Mules/donkeys are much more laid back than horses about a lot of things, but they don't tolerate dogs well. While there are obviously exceptions to the rule, most of them will kill dogs. That's why they're effective as herd protectors for cattle and horses in an area where coyotes are a problem.


----------



## OwnedByAlli (Nov 8, 2011)

Thanks Speed Racer! My dog has a death wish when around horses and thankfully Alli is very tollerant, but thanks for the heads up


----------



## Speed Racer (Oct 21, 2009)

Oh, and as far as them being better mounts than horses for youngsters? Maybe.
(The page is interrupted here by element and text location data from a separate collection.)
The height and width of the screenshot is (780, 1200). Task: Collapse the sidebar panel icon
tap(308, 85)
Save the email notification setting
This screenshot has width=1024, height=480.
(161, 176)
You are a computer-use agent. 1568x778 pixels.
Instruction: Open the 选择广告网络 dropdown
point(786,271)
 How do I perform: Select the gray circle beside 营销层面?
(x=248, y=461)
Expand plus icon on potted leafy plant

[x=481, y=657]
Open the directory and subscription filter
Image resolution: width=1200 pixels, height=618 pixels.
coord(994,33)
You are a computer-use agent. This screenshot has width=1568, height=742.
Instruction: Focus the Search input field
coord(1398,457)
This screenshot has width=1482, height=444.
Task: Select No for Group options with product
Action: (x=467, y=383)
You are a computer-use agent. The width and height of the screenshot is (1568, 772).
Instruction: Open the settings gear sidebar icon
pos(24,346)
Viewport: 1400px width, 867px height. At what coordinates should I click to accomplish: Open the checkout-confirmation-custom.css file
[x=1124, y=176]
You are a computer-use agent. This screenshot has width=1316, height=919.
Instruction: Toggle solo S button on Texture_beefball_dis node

Mules and donkeys don't think like horses, so can't really be trained like them. Also, some donkeys hate children. Just because they're small doesn't mean they can't be dangerous.


----------



## OwnedByAlli (Nov 8, 2011)

Ooohh I know small doesnt equal not dangerous! Often its the small ponies that turn out to be the naughty little blitters who think they cam get away with murder!

Anyway, how are they different to train? Love animal psychology, it always interests me how different animals see the world


----------



## Susan Crumrine (Oct 5, 2009)

Pumpkin chased the pit bull away that someone dumped on my farm, he chased the horses for 20 minutes and she finally just charged him and drove him out. I caught him and called animal control...he was not vicious, he thought he was playing.


----------